Within the material below, find each line bearing the word "field" and present it.
>>>>
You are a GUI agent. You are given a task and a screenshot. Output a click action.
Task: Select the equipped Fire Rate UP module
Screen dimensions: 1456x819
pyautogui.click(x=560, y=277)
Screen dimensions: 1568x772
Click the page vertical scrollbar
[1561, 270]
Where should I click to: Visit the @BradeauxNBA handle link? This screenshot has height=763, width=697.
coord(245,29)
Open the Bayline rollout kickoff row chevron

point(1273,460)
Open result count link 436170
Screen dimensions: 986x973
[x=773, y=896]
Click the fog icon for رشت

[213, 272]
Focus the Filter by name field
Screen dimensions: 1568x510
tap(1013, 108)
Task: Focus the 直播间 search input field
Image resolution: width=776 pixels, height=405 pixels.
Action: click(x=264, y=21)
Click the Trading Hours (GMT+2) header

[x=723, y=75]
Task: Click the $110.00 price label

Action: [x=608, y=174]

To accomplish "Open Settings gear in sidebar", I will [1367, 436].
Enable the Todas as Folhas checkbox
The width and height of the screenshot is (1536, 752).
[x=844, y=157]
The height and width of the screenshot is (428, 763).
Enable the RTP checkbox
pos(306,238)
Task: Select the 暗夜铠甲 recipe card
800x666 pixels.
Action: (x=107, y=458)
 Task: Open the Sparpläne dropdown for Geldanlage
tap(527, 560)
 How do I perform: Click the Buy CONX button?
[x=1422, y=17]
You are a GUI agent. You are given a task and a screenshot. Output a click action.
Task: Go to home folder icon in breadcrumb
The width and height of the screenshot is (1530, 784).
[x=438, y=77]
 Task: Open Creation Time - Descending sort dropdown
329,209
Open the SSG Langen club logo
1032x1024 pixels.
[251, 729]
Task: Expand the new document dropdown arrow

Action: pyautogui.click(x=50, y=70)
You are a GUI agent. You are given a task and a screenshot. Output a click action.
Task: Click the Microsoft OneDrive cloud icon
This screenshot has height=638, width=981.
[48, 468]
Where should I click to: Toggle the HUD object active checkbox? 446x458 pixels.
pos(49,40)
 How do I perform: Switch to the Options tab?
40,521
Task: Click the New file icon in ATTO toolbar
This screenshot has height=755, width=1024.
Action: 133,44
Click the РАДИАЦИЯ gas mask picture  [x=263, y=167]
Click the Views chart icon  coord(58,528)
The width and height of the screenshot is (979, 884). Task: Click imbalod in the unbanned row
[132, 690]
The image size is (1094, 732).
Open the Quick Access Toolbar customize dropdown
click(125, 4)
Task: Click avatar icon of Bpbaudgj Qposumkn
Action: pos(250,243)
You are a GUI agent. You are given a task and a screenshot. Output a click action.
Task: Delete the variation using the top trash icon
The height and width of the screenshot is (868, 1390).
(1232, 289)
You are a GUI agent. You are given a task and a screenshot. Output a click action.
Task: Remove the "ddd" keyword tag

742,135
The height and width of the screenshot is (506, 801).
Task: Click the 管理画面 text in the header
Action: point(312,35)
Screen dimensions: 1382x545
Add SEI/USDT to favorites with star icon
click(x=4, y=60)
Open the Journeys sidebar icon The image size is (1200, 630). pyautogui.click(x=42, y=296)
<<<<
◆ **ANSWER BOX**:
Focus the Filter by name field
Task: Focus the 直播间 search input field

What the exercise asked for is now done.